▸ **Task statement**
Write out every row below again, requests included, shifting each coordinate in the answers by adding 125 to both of its numbers. Leave the pictures out of your answer.

▸ **Exercise materials**

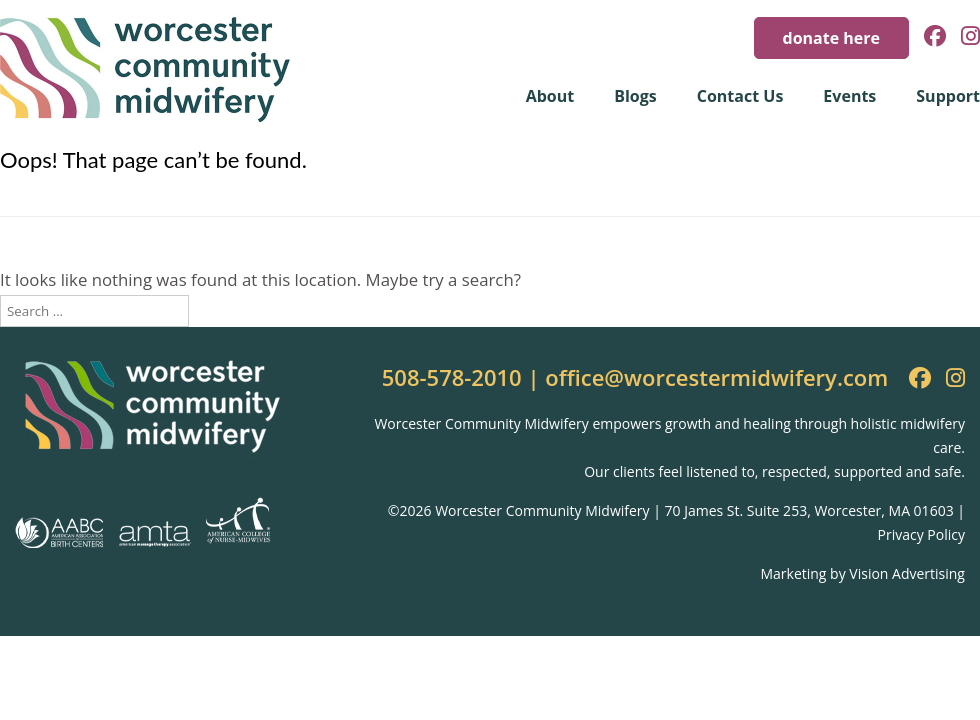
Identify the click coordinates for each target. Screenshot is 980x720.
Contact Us (740, 96)
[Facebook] (927, 37)
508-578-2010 (452, 377)
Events (849, 96)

▸ **Exercise answer**
Identify the click coordinates for each target. Screenshot is 980x720.
Contact Us (865, 221)
[Facebook] (1052, 162)
508-578-2010 (577, 502)
Events (974, 221)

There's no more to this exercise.